Strange Son: Two Mothers, Two Sons, and the Quest to Unlock the Hidden World of Autism is a non-fiction book that follows the story of Portia Iversen's second son who initially appeared to be developing normally, but started to have autistic characteristics by the age of two. His mother heard about an autistic 14-year-old boy in India who had been taught to communicate so well that he could write poetry. She decided to bring the boy and his mother to California to see if their success could be replicated with her own son.

Plot summary
Portia Iversen's second son Dov, born in 1992, seemed normal as a baby. By the age of two, he reacted atypically to noises and also made odd noises  himself. By the time he was three years old, he was unable to speak and was fascinated by objects. This led to a diagnosis of autism. At the age of eight, Dov was still uncommunicative.
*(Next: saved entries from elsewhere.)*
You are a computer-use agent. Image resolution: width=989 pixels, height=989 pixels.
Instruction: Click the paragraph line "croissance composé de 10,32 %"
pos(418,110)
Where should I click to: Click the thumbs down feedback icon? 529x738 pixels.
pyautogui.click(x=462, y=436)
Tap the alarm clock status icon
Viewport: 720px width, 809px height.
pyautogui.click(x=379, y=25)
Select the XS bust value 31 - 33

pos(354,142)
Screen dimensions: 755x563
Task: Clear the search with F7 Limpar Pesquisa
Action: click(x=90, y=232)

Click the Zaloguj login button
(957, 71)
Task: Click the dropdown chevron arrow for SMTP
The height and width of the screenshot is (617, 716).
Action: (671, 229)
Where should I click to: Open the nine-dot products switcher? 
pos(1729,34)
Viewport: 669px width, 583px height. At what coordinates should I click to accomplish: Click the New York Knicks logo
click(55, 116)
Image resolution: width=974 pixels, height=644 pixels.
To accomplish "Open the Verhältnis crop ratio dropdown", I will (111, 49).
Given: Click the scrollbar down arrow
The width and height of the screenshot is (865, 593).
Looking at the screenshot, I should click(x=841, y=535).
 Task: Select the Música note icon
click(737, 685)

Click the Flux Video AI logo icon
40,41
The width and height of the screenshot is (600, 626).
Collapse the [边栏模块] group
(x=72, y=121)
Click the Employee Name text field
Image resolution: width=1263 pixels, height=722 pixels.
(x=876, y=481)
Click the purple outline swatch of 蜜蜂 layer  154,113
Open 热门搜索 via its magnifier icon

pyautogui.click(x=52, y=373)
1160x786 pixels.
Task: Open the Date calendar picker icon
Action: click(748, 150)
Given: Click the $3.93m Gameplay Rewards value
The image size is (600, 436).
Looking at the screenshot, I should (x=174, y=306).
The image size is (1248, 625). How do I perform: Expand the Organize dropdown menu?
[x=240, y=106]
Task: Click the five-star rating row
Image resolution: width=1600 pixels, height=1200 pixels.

Portia heard about an autistic boy named Tito that lived in Bangalore, India with his mother, Soma Mukhopadhyay. Soma had taught her son how to communicate, write poetry, and explain how the poetry made him feel.

This story inspired Portia to want to help her own son in the same manner. She invited Soma and Tito to California for a month in the hope that Soma could help her son become communicative. Soma's methods were unusual but she managed to help Dov start communicating with his parents.

Charity
Portia's husband Jon Shestack started an organization called Cure Autism Now (CAN). CAN's goal was not only to find a cure, but to also increase people's understanding of those with autism. A part of all sales Iversen's book benefited CAN's Innovative Technology for Autism initiative.
CAN merged with the Autism Speaks organization in 2007; the merged group uses the name "Autism Speaks."

Autism and vaccines

Ernst VanBergeijk of Journal of Autism and Developmental Disorders found it disappointing that there was a mention in passing that Dov started showing signs of autism after a vaccination. Ernst said, "This causal impression does a disservice to families" because there are "mountains of data finding no causal link between vaccines and autism".

Reception
Abigail Zuger, M.D. of The New York Times said that the book does not gloss over problems as is common in other books that detail medical stories. Regis Schilken of Blogcritics said that "Strange Son should be read by psychiatrists, psychologists, doctors, counselors, and at all costs, by politicians who must provide money for autism research."